The axion may help clean up the messy business of dark matter

The axion may help clean up the messy business of dark matter

In fact, axes belong to a much wider class of candidates of “ultra -light” dark matter particles, who can have masses at 10 ^ -24 EV. These are several billion times lighter than the WIMP – and in fact most of the particles of the standard model.

This means that axes and their friends do not act like most of the particles of the standard model.

First of all, it may not even be appropriate to qualify them as particles. They have so little mass that their broglie wavelength – the size of the quantum wave associated with each particle – can stretch in macroscopic proportions. In some cases, this wavelength can be a few meters in diameter. In others, it is comparable to a star or a solar system. In still others, a single “particle” with axion can stretch through an entire galaxy.

From this point of view, individual axion particles would be subsumed in a larger quantum wave, like an ocean of black matter so large and vast that it has no sense to speak of its individual components.

And because axes are bosons, they can synchronize the nature of their quantum wave, becoming a distinct state of matter: a condensate of Bose-Einstein. In a Bose-Einstein condensate, most particles share the same low energy state. When this happens, Broglie’s wavelength is greater than the average separation between particles, and the waves of individual particles add up all together, creating, in substance, a superparticles.

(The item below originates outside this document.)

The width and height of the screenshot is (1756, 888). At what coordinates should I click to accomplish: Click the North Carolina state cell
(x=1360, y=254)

In this way, we can get “stars” of axion – axle balls acting as a single particle. Some of these axion stars can have a few thousand kilometers in diameter, wandering in the interstellar space. Still others can be the size of galactic nuclei, which could explain a problem with the traditional image of Wimp.

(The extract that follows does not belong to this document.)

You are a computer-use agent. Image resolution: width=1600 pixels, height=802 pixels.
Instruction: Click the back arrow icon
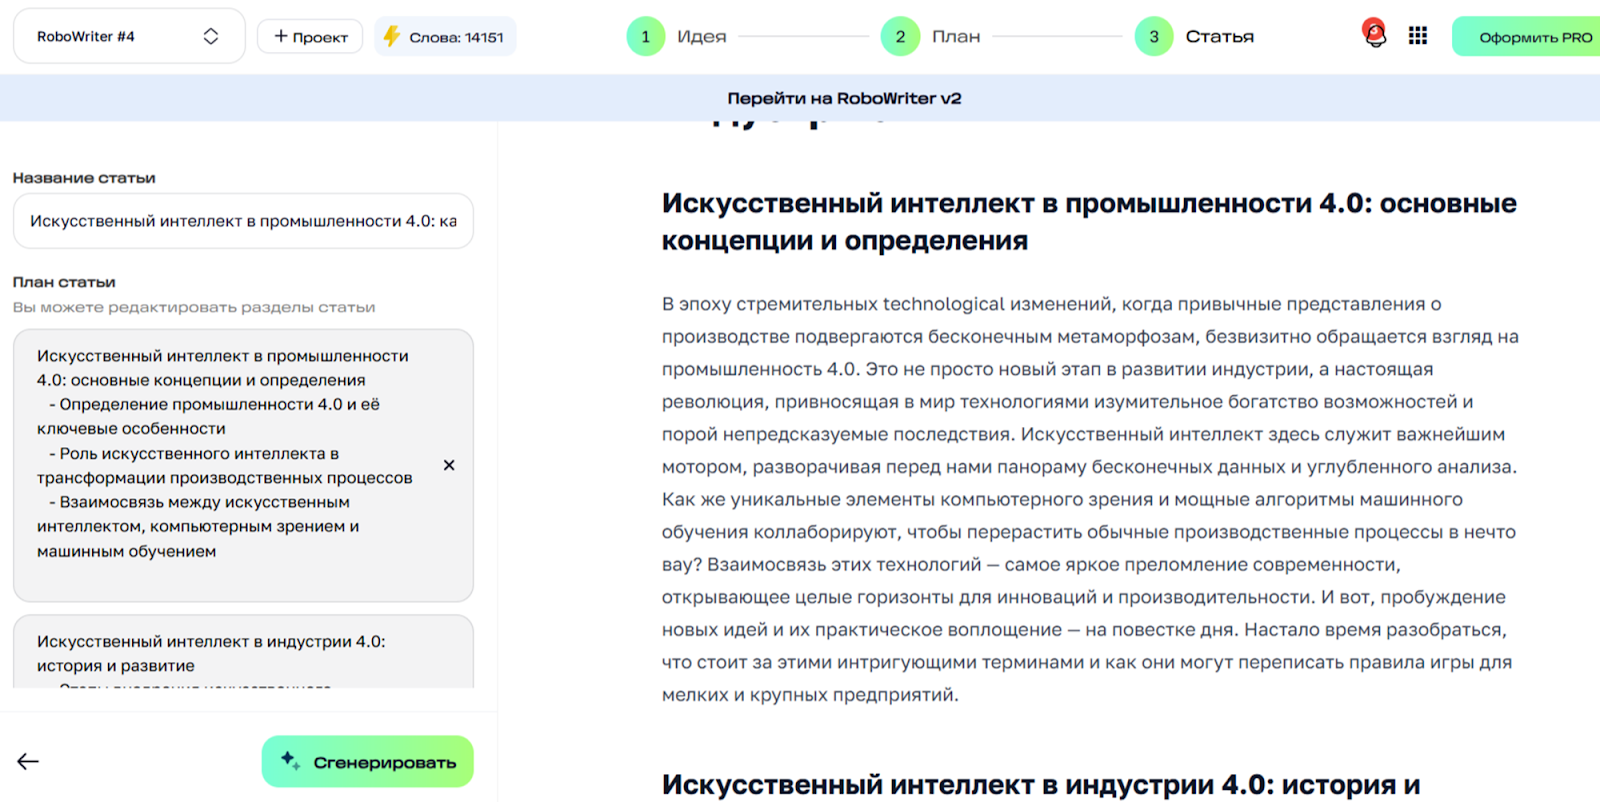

The best description of dark matter in general is that it is “cold”, which means that individual particles do not move quickly compared to the speed of light. This allows them to interact gravitally and to form structure seeds such as galaxies and clusters. But this process is a little too effective. According to simulations, cold dark matter tends to form smaller under-galactic tufts that we observe, and it tends to make the nuclei of galaxies much denser than we see it.